EXERCISE DIRECTIONS:
From the records that follow, copy every line in which "agent" appears.

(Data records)
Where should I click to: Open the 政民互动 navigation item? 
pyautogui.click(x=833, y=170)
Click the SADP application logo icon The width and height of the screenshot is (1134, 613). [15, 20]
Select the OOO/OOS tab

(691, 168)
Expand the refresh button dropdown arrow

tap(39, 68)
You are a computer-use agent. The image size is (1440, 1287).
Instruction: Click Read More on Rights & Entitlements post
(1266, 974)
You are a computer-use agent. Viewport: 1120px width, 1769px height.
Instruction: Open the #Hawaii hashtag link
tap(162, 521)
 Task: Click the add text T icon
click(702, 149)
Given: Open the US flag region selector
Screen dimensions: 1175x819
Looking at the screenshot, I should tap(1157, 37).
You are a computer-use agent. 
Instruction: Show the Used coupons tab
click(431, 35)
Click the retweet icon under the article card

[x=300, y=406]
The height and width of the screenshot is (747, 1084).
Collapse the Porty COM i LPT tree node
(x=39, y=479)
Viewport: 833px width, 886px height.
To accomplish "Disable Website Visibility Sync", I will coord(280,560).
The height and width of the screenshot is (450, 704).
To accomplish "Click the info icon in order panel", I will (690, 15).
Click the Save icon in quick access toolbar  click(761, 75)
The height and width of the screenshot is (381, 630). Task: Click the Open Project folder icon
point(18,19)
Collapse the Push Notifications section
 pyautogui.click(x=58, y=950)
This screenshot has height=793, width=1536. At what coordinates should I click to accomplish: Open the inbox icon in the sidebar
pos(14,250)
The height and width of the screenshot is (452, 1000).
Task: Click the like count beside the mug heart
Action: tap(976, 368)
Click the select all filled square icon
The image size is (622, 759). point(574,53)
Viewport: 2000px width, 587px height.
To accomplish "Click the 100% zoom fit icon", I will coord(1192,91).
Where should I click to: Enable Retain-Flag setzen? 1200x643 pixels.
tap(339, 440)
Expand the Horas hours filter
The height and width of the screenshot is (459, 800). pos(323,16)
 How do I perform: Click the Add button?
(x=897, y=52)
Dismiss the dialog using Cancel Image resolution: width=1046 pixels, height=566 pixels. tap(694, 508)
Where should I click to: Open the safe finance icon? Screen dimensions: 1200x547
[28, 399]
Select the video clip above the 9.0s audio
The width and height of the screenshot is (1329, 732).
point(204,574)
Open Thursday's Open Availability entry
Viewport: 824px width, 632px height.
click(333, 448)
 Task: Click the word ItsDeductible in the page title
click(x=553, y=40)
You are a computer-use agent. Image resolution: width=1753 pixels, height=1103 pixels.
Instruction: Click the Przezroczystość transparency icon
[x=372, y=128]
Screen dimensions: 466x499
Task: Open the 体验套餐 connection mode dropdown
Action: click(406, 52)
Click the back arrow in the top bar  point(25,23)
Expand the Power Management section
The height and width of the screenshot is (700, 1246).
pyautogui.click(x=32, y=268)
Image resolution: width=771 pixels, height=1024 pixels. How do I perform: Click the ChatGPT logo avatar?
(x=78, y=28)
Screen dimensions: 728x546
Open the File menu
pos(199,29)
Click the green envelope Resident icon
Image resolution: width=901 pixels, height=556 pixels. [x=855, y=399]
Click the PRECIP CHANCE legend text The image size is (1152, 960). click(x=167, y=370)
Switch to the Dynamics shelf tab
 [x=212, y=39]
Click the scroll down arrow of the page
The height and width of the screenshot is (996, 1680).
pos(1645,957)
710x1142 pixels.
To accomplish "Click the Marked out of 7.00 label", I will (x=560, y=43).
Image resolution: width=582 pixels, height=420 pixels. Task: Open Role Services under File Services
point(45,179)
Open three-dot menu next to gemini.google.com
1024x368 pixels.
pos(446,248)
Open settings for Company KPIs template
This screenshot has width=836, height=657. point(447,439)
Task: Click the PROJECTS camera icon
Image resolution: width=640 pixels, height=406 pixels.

YOUR RESPONSE:
You are a computer-use agent. The image size is (1440, 1287).
You are a computer-use agent. Viewport: 1120px width, 1769px height.
You are a computer-use agent. 
You are a computer-use agent. Image resolution: width=1753 pixels, height=1103 pixels.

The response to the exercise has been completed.